As the brass hardens with each firing and sizing, it is prone to splitting. You will see it as a faint little crack right at the lip, but on the next firing the crack will extend the length of the neck. It happens on handgun cases too, but the splits usually only go back about 10 percent of the case length.

As you cases age, inspect them carefully for those tiny little cracks at the lip. The moment you see it, discard that case and anneal the case mouths to resoften the brass. That’s one of the principal keys to extending case life in rifles and handguns.

Whole books have been written about annealing, so I’m not going to tell you how to do it here. But I strongly urge you to read a good reloading manual and follow their procedures.

Another thing to do is to keep an accurate log book. I’m not talking about simply keeping track of what component combos you’re using. You also need to keep track of each individual batch of cases and how often it has been reloaded. That will help you forecast when problems are likely to start happening, both preventing problems and letting you keep on firing the cases a lot longer than you think you can. More on that in a moment.

Now let’s look at exactly what you stuff into that expensive case. Do you really need to fire maximum loads every single time you pull the trigger? Of course not. You’ll learn just as much or more practicing with the lighter loads.

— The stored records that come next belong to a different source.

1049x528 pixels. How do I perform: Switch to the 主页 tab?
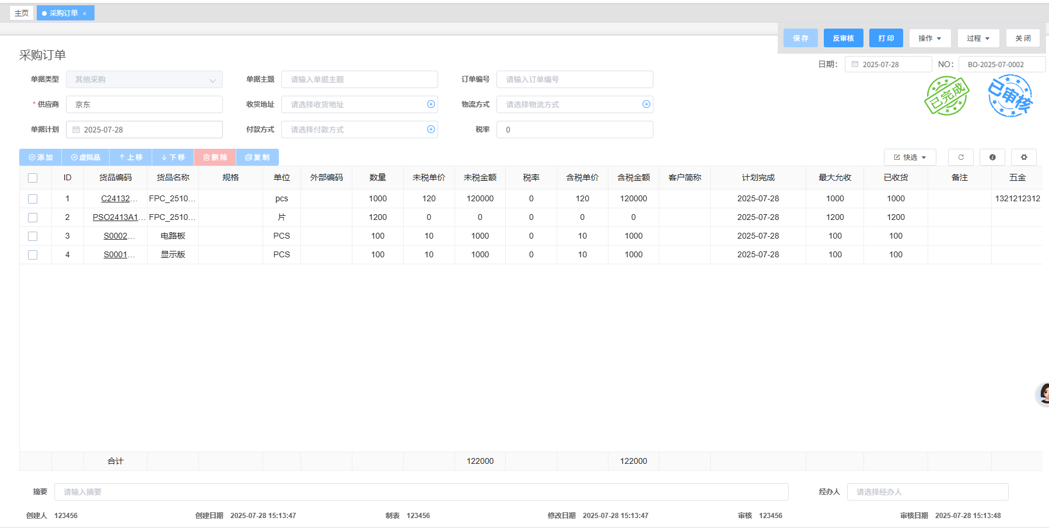22,13
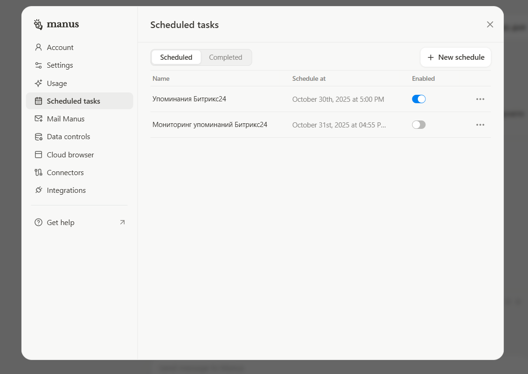Click the New schedule button
Screen dimensions: 528x374
pos(455,57)
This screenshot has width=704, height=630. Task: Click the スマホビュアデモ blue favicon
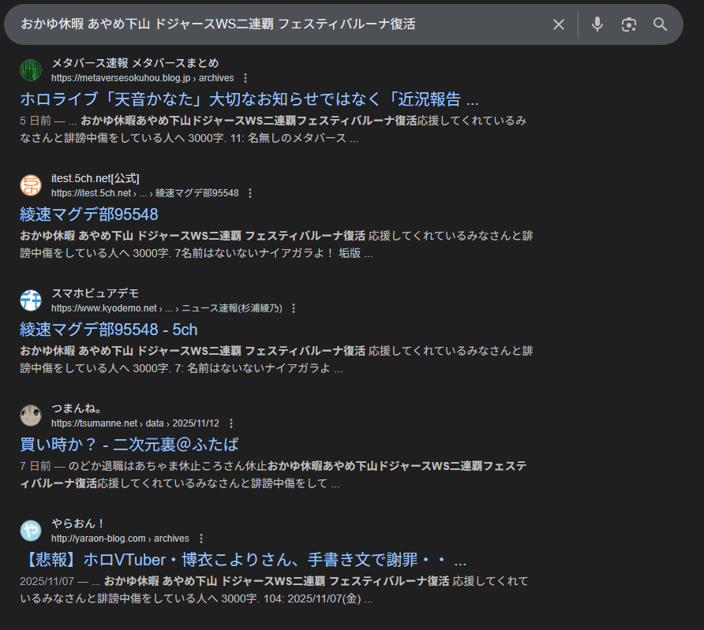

Along with my heavy hunting loads I also work up much lighter loads for practice. If you find an accurate practice load that uses half or a quarter of the powder weight as your heavy hunting loads, you’ve immediately cut your powder costs by half or three quarters.

And not only that, cases will last much longer with the lighter loads.

This is where that accurate reloading log comes into play.

I use only once-fired cases for my hunting loads in rifles or handguns, and after four firings with full-power loads. I relegate cases to use with mild practice loads. The mild loads can be fired a dozen or so times before retiring cases.

How’s that for savings? And I haven’t even talked about the savings and other benefits of cast bullets, whether you buy them or cast your own!